Tue, Jan 28, 2003 - Page 1 News List

Chief UN arms inspector gives Iraq mixed report

UNRESOLVED QUESTIONS Hans Blix said Saddam Hussein's regime had granted his team access to sites but had not been forthcoming about its weapons programs

AGENCIES , UNITED NATIONS, WASHINGTON AND BAGHDAD

PHOTO: AP

Chief UN weapons inspector Hans Blix said yesterday that Iraq had cooperated in opening sites for inspection but had fallen short in filling in the gaps in last month's declaration of its weapons programs.

"Iraq appears not to have come to genuine acceptance, not even today, of the disarmament that was demanded of it," Blix told the UN Security Council in a keenly awaited update on the inspectors' work.

While Baghdad had provided inspectors with access to the sites they wanted to visit, it had failed to resolve major outstanding questions about its arms programs, put conditions on guaranteeing the safety of overflights by U-2 spy planes and failed to account for supplies of anthrax it said it had made and later destroyed.

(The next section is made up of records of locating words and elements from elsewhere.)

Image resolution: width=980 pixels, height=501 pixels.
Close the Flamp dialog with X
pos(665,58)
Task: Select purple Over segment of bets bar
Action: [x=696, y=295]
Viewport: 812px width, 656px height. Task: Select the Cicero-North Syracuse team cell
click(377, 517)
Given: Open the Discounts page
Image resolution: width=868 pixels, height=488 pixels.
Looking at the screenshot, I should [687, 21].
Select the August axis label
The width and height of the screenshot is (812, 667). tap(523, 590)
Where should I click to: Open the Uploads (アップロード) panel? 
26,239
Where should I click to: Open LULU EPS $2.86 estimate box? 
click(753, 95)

"It might still exist," he said, referring to suspected stocks of anthrax.

Iraq had also failed to account for 6,500 chemical warfare bombs mentioned in a document turned over to inspectors last month, he said.

Even before he began to deliver his report, Washington's ambassador to the UN said Iraq's cooperation had not been unconditional and the White House said this would be regarded as a failure to meet a UN disarmament resolution that threatened serious consequences if Iraq failed to comply.

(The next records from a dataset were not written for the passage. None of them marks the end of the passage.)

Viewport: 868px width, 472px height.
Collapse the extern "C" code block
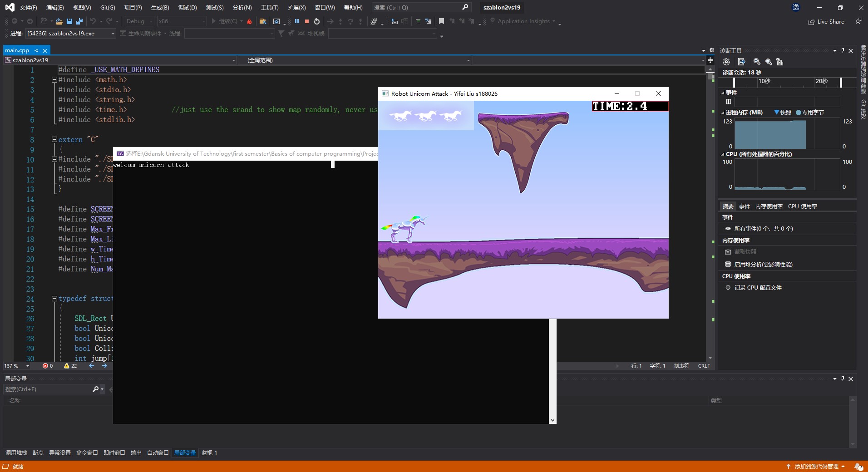pos(54,140)
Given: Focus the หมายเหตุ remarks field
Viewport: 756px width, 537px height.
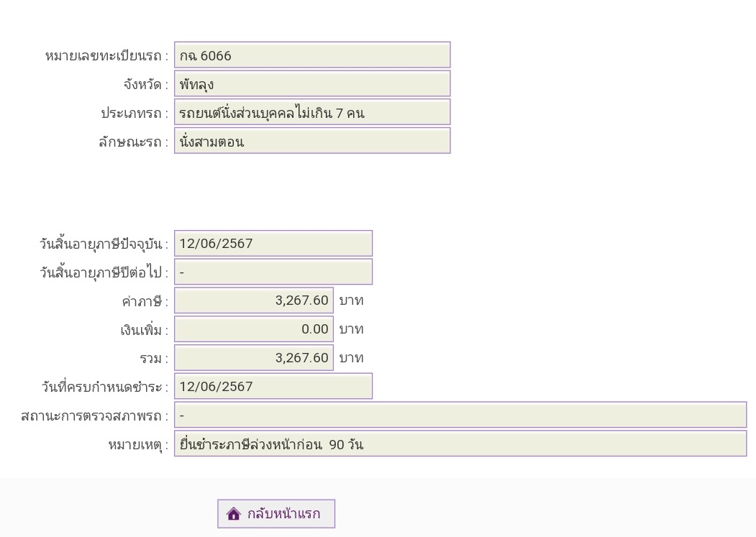Looking at the screenshot, I should (x=460, y=444).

"The United States will read the Blix report to see one thing and one thing very simple. Is Iraq complying yes or no? ... If the answer is only partially yes then the answer is no," White House spokesman Ari Fleischer said.

He said that, under terms of a UN resolution passed in November, Iraq must provide a "full, final and complete" accounting of its weapons. "It must comply in all regards, not in some regards, not in half regards, not in some areas but not other areas," Fleischer said.

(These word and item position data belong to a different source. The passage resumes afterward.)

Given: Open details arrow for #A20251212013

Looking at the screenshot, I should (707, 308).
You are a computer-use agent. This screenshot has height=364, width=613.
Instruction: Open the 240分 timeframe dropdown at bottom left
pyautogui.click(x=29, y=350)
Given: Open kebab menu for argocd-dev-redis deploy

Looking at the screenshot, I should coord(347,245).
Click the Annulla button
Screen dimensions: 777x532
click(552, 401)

Time was running out for Iraq to comply, he said, but Bush had not yet set a deadline.

Iraq denies it has weapons of mass destruction.

At the UN, US ambassador John Negroponte said Iraq was not cooperating unconditionally with inspectors.

The inspectors' report comes a day ahead of Bush's annual State of the Union message to a joint session of Congress, during which he is expected to lay out his case for possible war against Iraq.

In a possible foreshadowing of the speech, US officials in recent days have revived accusations that Iraqi President Saddam Hussein had links to the al-Qaeda militant network blamed for the Sept. 11, 2001 attacks on the US that killed more than 3,000 people.

Fleischer, asked whether there was new evidence to bolster the claim, said only "this is a story that's unfolding."

"The president will continue to discuss this," Fleischer said.

Earlier yesterday, the Iraqi foreign minister accused US Secretary of State Colin Powell of a "series of lies" alleging Iraq has not cooperated with UN arms monitors, and said he hoped the chief inspectors would deliver an "objective" report.

Foreign Minister Naji Sabri also described US complaints about Iraqi scientists' refusal of private interviews with inspectors as a diversionary tactic, stemming from Washington's failure to produce concrete evidence of any Iraqi weapons of mass destruction.

"You ask us to force them," he said at a news conference. "Even in your countries can you force anybody to be interviewed?"

Iraqis waited for the UN judgment day confident they would get a "gray" report, a passing grade, for accepting arms inspections, but wary of UN complaints that could help tilt the balance between war and peace. The US and British governments threaten to invade this country if, in their view, it has not sufficiently complied with the UN disarmament demands.